Современный интеллигент толком не понимает, что ему нужно от Церкви. Он не понимает даже, что такое Церковь. Иногда интеллигент считает Церковь каким-то мир­ским институтом, члены которого, люди од­ной веры, собираются вместе для молитвы. Церковь представляется ему коллективом, объединённым ритуалами и чувством корпорационной солидарности. В этом случае оценка Церкви превращается в оценку очень поверхностную, внешнюю,- оценку челове­ческого элемента Церкви. А эта оценка, как уже было замечено, бывает весьма строга и критична, ибо интеллигент сталкивает­ся в Церкви не со святыми, о которых он читал в книгах, а с простыми людьми, с че­ловеческими недостатками и слабостями. Но ведь Церковь не делает человека святым ме­ханически: необходимы, напомним, подвиг воли и изменение жизни. Кроме того, грязь и пыль видны при свете, и во свете Церкви явно обнаруживается то, что таилось в глу­бине человеческого сердца. Многие пороки выходят наружу после обращения человека к вере, хотя до этого они спокойно «сидели» внутри. В Церковь приходят люди, осознав­шие свою болезнь, но Церковь и Правосла­вие - еще не гарантия спасения. Из ворот больницы часто выносят трупы. Люди, толь­ко пребывающие в Церкви и не исполняю­щие её учения, могут по своему внутренне­му состоянию оказаться закрытыми для бла­годати. Помимо всего прочего: грех и зло, в отличие от добра, сразу бросаются в глаза. Христианское добро целомудренно, оно ста­рается скрыть себя от взоров людей. Если бросить в воду золотоносную руду, то кру­пицы золота ложатся на дно. Человеческие грехи и слабости - это не Церковь, а плёнка на поверхности Церкви. Церковь - это, преж­де всего, невидимая сила, это благодать Божия и условия для приобщения благодати. Другая распространённая ошибка - в Церкви ищут эзотерики, ищут какие-то мистичес­кие секреты, и, конечно, ничего не находят. Люди, занятые такими поисками, похожи на Симона-волхва, который предлагал Апосто­лам деньги, чтобы купить Дух Святый (Деян.8,18-19). Они хотят купить благодать на свои интеллектуальные богатства. Церковь, вместо этого, предлагает им путь борь­бы со страстями, смирение ума, послушание, и они часто, подобно богатому юноше из прит­чи, покидают Церковь, как тот - Христа (Мк.10,17-22).

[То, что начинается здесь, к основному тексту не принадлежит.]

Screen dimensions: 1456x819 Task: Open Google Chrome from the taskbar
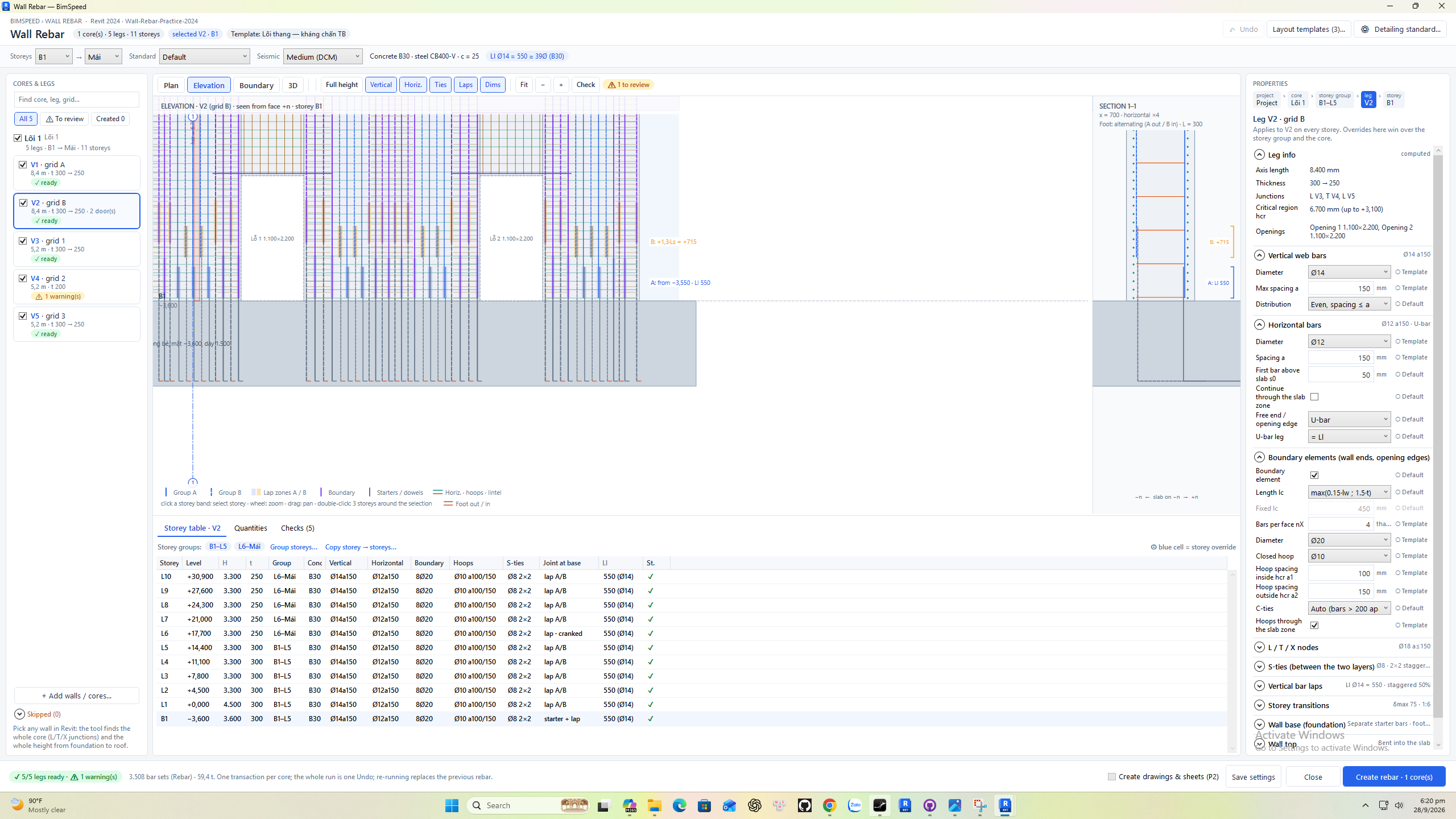pyautogui.click(x=830, y=805)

Ещё одно искушение в религиозной жиз­ни интеллигента - крайний спиритуализм, когда человеку начинается казаться, что дог­маты, выраженные словесно, а также ритуа­лы и Таинства, имеющие материальную фор­му, уже не соответствуют идее чистого духа, что сама Церковь материализировалась. Спи­ритуалисты считают, что религию можно све­сти к самоочищению, и называют себя духов­ными христианами. Если эти люди пытаются на практике воплотить свои религиозные воз­зрения, то они приходят к отрицанию не толь­ко греха, но и материи, а вместо богообщения - к языческой мистике «упрощения». Пантеистическая элита занималась интеллектуальным созерцанием пустоты, которое у неоплатоников доходило до экстаза. А ещё чаще такие люди, ругнув походя Церковь, начинали искать духовность в оккультных учениях и попадали в сети сатанизма. К это­му порой прибавляется яростная защита своей индивидуальности, на которую яко­бы покушается Церковь.